Arzu edilmeyen gelişmeler olmasına rağmen sonunda işin iyi bir noktaya geldiğini belirten Erdoğan, önce Veliaht Prens Muhammed bin Zayid’in kardeşinin Türkiye’ye gelerek ilgili birimler ve Cumhurbaşkanlığı Yatırım Ofisi ile bazı görüşmeler yaptığını, yatırım için hazır olduklarını söylediğini aktardı. Erdoğan, daha sonra da Muhammed bin Zayid’in özellikle istemesi üzerine Türkiye’yi ziyaret ettiğini ifade ederek, şöyle devam etti:

“Hakikaten adeta aile hassasiyeti içerisinde bir ziyaret oldu. Bu ziyarette de bu anlaşmaları gerçekleştirdik. Bu anlaşma metninde olan maddeler inanıyorum ki Türkiye ile Birleşik Arap Emirlikleri arasında yeni bir dönemin başlamasına ve bunu kalıcı kılmaya vesile olan bir adım oldu. Gerek ikili gerek heyetler arasındaki görüşmelerimiz çok çok iyi geçti ve orada imzaları attık. Bundan sonraki sürece yönelik de nasip olursa şubat ayı içerisinde benim bir iadeiziyaretim olacak. Benden önce gerek Dışişleri Bakanı’m gerek Milli İstihbarat Teşkilatı Başkanı’mın ziyaretleri olacak. Ön hazırlıklar olacak. Arkasından şubatta da inşallah ben geniş bir heyetle gideceğim ve bazı adımları çok güçlü şekilde atacağız. 10 milyar dolarlık bir yatırım planı sundular. Bu yatırım planını da uygulamaya koymak suretiyle çok daha farklı bir geleceği inşa etmiş olacağız. Bu konuda da güzel gelişmeler olacak. Tabii Bay Kemal saçma sapan şeyler konuşup duruyor.”
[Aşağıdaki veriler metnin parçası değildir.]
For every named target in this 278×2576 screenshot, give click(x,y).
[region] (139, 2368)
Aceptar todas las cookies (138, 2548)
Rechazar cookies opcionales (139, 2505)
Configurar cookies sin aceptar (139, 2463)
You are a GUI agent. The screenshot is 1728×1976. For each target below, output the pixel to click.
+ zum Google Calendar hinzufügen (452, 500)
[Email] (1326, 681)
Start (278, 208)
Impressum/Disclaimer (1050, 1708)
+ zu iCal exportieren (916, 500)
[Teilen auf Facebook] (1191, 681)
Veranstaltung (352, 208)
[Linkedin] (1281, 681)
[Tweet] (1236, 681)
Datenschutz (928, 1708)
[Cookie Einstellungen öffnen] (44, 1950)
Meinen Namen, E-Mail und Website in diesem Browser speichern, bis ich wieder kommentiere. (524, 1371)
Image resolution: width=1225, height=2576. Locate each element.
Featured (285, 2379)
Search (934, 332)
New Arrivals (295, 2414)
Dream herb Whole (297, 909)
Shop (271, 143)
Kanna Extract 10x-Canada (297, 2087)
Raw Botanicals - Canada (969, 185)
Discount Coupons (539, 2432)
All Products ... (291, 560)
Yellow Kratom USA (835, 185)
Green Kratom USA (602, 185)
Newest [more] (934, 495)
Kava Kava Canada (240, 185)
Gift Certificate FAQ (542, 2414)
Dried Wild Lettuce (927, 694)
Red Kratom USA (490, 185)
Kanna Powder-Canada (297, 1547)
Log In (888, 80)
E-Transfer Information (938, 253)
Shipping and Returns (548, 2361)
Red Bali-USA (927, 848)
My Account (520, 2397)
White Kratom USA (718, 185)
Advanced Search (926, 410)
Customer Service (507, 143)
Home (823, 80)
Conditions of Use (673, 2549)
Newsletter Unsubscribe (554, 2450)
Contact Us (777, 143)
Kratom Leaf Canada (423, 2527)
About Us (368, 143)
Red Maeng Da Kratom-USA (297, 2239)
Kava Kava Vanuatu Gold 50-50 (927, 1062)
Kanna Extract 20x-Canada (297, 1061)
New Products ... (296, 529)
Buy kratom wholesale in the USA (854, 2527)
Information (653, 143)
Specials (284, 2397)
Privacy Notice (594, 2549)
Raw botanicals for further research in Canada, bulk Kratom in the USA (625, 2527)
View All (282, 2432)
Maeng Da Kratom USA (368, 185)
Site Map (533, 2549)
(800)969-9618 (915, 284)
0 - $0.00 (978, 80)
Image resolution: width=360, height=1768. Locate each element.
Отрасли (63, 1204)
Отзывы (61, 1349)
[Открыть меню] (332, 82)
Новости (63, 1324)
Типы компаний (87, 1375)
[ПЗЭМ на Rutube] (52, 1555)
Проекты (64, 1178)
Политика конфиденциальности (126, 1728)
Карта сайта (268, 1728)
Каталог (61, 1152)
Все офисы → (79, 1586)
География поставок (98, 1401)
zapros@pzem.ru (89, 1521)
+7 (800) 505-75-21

İSRAİL VE MISIR BÜYÜKELÇİ ATANACAK MI?

Cumhurbaşkanı Erdoğan, “Birleşik Arap Emirlikleri ile başlayan ilişki ister istemez İsrail ve Mısır’la ilişkileri akla getirdi. Siz bu ilişkilere nasıl bakıyorsunuz? İsrail ve Mısır’a büyükelçileri atayacak mısınız?” sorusunu, “Zaten kararımızı verdiğimiz zaman tabii ki büyükelçileri de belli bir takvim içinde atama durumunda olacağız. Bu söylediğiniz ülkelerin kiminde maslahatgüzar olarak atılmış bazı adımlar var. Büyükelçi yok ama maslahatgüzar var. Bu adımları da peyderpey belli takvim içinde atmış olacağız. Birleşik Arap Emirlikleri ile aramızda nasıl bir adım atıldıysa, diğerleriyle de buna benzer adımları atacağız.” şeklinde yanıtladı.